_What you should do_
The answer must be every line of the records in which the string "resolution" appears.

Exercise materials below:

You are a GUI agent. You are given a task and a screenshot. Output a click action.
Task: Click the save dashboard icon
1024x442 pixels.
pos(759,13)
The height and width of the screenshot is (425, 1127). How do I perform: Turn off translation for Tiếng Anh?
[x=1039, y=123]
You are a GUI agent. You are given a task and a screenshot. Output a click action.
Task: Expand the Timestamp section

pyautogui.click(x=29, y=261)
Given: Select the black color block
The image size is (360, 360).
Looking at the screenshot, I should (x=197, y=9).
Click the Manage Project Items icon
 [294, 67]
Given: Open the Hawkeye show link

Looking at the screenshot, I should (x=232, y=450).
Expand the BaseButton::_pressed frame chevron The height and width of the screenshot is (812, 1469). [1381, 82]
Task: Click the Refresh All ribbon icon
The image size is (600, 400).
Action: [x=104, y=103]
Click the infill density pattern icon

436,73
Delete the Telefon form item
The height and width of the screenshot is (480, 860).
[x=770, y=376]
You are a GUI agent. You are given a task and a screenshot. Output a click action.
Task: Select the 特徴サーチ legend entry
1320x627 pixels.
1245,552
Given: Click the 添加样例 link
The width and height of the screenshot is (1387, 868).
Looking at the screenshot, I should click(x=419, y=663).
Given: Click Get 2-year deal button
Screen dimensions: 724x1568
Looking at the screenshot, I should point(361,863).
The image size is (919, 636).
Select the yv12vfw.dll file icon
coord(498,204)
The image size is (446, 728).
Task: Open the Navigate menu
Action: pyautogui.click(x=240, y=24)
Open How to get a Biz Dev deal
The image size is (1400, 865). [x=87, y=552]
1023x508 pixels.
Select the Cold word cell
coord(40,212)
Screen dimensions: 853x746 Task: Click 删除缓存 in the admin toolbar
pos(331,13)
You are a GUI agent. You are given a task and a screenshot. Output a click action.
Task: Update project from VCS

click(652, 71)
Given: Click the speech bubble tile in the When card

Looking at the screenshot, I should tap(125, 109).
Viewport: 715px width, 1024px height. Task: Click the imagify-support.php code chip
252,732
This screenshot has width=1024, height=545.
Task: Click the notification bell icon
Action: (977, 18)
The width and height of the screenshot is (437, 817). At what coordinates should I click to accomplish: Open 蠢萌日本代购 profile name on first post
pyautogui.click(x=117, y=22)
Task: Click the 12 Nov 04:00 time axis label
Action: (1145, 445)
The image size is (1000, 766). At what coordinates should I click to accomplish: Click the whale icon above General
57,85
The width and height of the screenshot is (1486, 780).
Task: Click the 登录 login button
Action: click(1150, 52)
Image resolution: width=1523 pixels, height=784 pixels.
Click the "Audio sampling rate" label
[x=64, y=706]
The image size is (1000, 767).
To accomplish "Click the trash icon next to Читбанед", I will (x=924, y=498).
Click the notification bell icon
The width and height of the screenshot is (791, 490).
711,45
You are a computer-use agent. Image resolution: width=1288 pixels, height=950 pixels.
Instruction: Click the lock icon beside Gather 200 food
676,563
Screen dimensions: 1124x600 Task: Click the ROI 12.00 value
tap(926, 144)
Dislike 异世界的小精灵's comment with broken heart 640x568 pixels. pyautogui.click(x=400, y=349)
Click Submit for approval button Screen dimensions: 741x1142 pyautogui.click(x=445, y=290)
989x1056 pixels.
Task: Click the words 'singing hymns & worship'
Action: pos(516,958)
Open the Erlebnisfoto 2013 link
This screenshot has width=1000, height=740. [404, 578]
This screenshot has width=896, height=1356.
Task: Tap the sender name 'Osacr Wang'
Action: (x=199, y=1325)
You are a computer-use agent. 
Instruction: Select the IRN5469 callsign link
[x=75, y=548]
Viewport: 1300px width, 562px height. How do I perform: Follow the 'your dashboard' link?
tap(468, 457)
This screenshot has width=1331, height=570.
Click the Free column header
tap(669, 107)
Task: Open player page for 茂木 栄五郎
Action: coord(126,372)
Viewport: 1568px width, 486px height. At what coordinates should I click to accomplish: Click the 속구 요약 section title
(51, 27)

End of Exercise materials.

_Solution below_
Image resolution: width=1523 pixels, height=784 pixels.
You are a computer-use agent. Image resolution: width=1288 pixels, height=950 pixels.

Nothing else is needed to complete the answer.